SINGAPORE - "As the circuit breaker enters its fourth week, tighter social distancing measures will hopefully slow the spread of the Covid-19 pandemic."
That sentence would have made little sense as recently as January. Today, however, most people in Singapore reading this column will know what the jargon means.
Circuit breaker entered the local lexicon when Prime Minister Lee Hsien Loong used the term in his address on April 3. Covid-19 was so named only on Feb 11 by the World Health Organisation. This paper's first mention of a mysterious pneumonia, suspected to be linked to Sars (Severe Acute Respiratory Syndrome), was published on Dec 31 last year. Three days after that, the convenient label of "Wuhan virus" was tacked on, along with the use of the more scientific term of "coronavirus".
Besides sweeping away everyone's daily routines, the virus has brought a slew of new words into common usage. People have suddenly learnt terms previously bandied about mostly in the scientific world, from epidemiology to novel coronavirus to pandemic. PPE (personal protective equipment), #WFH (work from home) and HBL (home based learning) are now familiar short forms.
So much so that the august Oxford English Dictionary (OED) made an unprecedented decision earlier this month to include Covid-19 and other pandemic related terms in its records.
In a blog entry, the editors of the OED noted: "It is a rare experience for lexicographers to observe an exponential rise in usage of a single word in a very short period of time." As a result, the editors added, the OED is "updating its coverage to take account of these developments"in a departure from its usual quarterly publication cycle.
To borrow a question from Shakespeare, what's in a word? Plenty, it would seem.
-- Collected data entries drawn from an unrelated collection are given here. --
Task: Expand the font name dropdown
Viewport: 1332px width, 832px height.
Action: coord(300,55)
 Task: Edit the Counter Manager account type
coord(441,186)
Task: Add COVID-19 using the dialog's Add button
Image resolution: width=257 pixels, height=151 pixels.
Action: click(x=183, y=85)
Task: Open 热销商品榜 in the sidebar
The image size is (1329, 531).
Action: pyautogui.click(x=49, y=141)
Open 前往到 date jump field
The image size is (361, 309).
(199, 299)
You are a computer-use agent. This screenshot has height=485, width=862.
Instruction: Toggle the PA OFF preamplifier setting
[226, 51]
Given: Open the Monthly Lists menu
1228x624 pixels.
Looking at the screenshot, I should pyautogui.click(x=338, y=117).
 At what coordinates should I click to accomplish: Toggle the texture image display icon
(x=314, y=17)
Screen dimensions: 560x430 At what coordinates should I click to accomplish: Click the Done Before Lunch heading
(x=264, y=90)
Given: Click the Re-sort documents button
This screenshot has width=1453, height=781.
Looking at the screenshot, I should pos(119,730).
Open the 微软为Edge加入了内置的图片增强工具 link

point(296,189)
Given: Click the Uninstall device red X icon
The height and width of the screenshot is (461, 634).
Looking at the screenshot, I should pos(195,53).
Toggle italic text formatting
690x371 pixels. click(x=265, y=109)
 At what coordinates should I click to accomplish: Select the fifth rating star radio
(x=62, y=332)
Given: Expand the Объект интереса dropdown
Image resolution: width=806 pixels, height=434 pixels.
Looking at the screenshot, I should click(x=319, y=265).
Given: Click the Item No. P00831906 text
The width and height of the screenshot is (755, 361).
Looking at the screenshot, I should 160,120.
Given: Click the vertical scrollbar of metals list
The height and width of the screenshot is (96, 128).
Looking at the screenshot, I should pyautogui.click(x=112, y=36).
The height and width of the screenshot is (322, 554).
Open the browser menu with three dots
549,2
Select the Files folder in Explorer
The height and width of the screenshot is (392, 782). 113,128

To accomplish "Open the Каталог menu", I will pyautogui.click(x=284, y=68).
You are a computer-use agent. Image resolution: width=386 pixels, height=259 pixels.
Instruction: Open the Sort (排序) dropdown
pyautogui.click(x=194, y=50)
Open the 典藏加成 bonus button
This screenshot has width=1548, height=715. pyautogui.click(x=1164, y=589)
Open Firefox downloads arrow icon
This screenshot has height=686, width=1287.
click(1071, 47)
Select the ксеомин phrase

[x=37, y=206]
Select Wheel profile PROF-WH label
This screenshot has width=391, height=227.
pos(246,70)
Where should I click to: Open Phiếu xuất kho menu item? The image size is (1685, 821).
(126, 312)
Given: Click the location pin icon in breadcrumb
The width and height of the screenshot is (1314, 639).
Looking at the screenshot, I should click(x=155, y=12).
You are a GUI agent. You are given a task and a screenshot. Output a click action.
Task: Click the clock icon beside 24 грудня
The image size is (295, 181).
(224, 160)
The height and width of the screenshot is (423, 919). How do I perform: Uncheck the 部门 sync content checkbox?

In addition to triggering a global health crisis, the coronavirus has shaken up the English language lexicon and sparked discussions about the baggage carried by words.
Almost immediately after the term "Wuhan virus" was created as a convenient catchall, there was a backlash against associating the virus with a place. This is not the first time a geographical tag has been added to a disease, of course.
In the 15th century, syphilis was called the French disease because French soldiers brought it with them to Italy. The French on the other hand called it the Neapolitan disease. As the disease spread into central Asia, the Turkish called it the Christian disease while further east, the Persians named it the Turkish disease.
It is easy to dismiss such terminology as indicative of the scientific ignorance of the times. But recent racist attacks on Asians around the world show that the attitudes driving such naming conventions are still alive and well.
There is power in words and how they are used or misused. In today's woke world, people have become more aware of how politically loaded language can be. In recent days, the pandemic has hit Singapore's migrant worker dormitories especially hard. There has been some online discussions about the language used to describe this wave of infections, how physical segregation in Singapore society has carried over into linguistic segregation. The term "foreign workers" may seem innocuous, but the appellation "foreign" also carries insinuations of something alien, something that does not belong, and therefore something that can be expelled.
At a time when Singapore is fighting a pandemic, mulling over the niceties of linguistic nuance may sound like an unnecessary superfluity. But I would argue that the pandemic demands that everyone pay more attention to the kind of cultural and class biases that underlie our language use. Such biases can have real world impact.
Clarity about, and in, language is vital for communication and understanding. The proliferation of jargon is also a cause of worry at this time when important information needs to be disseminated in order to take vital action.
Take the term "social distancing". According to the OED, the phrase was first used in 1957 to describe an attitude where one chooses to maintain emotional distance from other people. The term has been hijacked to mean physical rather than psychological distance, causing no small amount of confusion in the process. Isn't it easier to just say plainly: "Stay 1m away from other people"?
Author George Orwell wrote in his 1946 essay, Politics And The English Language, that "the slovenliness of our language makes it easier for us to have foolish thoughts". Orwell would probably have been appalled by the usage of "social distancing" in today's context. As he noted, language should be "an instrument for expressing and not for concealing or preventing thought".
Unfortunately, this pandemic has also been exacerbated by an infodemic driven by social media trends as well as declining trust in science and government in some parts of the world. Combine this avalanche of information with slapdash language use and it is no wonder that people are confused about what to do.
While no one person can overcome these global trends, everyone can decide to be better educated about the pitfalls of jargon and language usage.
But not everything about language is doom and gloom. "Circuit breaker" was almost instantaneously shortened into "CB", or even "CCB" aka Covid Circuit Breaker, by wags online. They seized upon the subversive humour of equating the term with a common Hokkien vulgarity. This playful perversion might seem to be making light of a serious situation, but it serves as a fun, and funny, venting of frustration in stressful times.
English might sometimes get obfuscated by sloppy usage, but Singlish can always be depended upon for succinct expression.